Furthermore, adjunctive neuromonitoring modalities, including amplitude-integrated electroencephalography (aEEG),^29^ commercial cerebral oximeters,^30^ and diffuse optical spectroscopies,^31,32^ have gained traction for their ability to provide real-time cerebral monitoring in ECMO patients. Their incorporation into clinical protocols may enhance the accuracy and timeliness of neurologic assessments during ECMO support. For example, a study by Sanford et al. demonstrated that disruption of cerebral autoregulation, as measured by diffuse correlation spectroscopy, was associated with higher radiographic neurologic injury scores in pediatric ECMO patients.^31^ This study has several limitations.

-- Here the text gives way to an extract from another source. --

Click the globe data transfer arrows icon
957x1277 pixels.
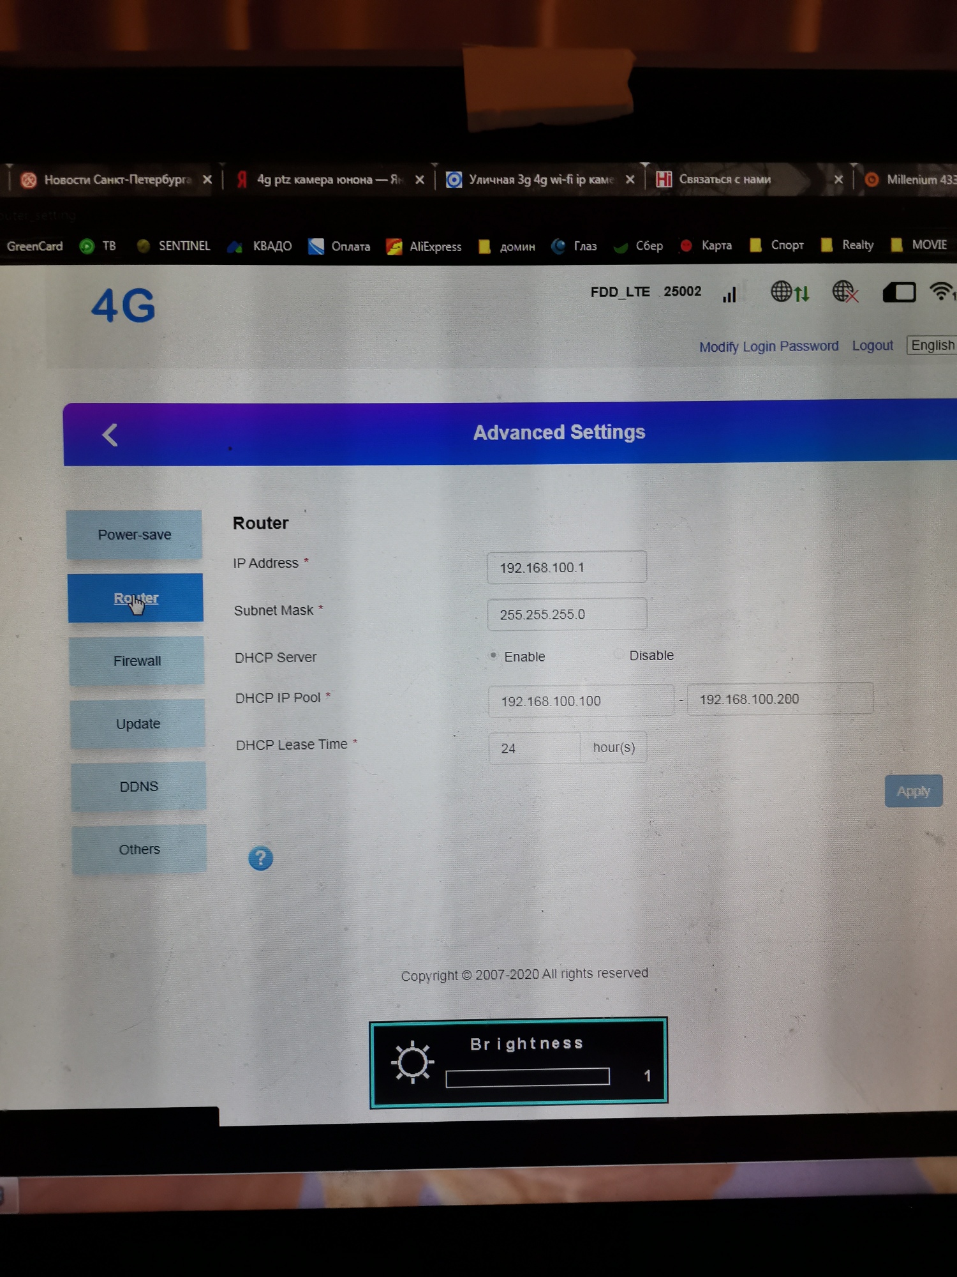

This was a retrospective, single-center, retrospective study with a small imaging-pathology cohort (n=26) which limits statistical power and generalizability. Neuroimaging was obtained up to seven days prior to death; therefore, additional cerebral injury may have occurred between imaging acquisition and neuropathologic examination, potentially contributing to imaging–pathology discordance. Imaging modalities varied across subjects, and CT and head ultrasound lack sensitivity for detecting diffuse, early, or microscopic injury. Although standardized histological sampling was employed, focal pathology may have been missed. Furthermore, combining patients supported with veno-venous ECMO for respiratory failure and veno-arterial ECMO for extracorporeal cardiopulmonary resuscitation introduces substantial physiological heterogeneity and limits mechanistic inference regarding injury patterns. Finally, although imaging and histopathologic assessments were performed in a blinded manner, interobserver variability cannot be excluded; therefore, these findings should be considered exploratory and hypothesis-generating.
Conclusion
Neuroimaging, particularly CT interpreted through structured severity scoring, correlates strongly with neuropathologic findings in pediatric ECMO decedents. Frontal and deep grey regions demonstrated the clearest alignment, while regional mismatches underscore the need for enhanced histologic methods and adjunctive monitoring. Prospective multicenter studies with standardized imaging protocols and biomarker validation are essential to advance neurologic surveillance in this population.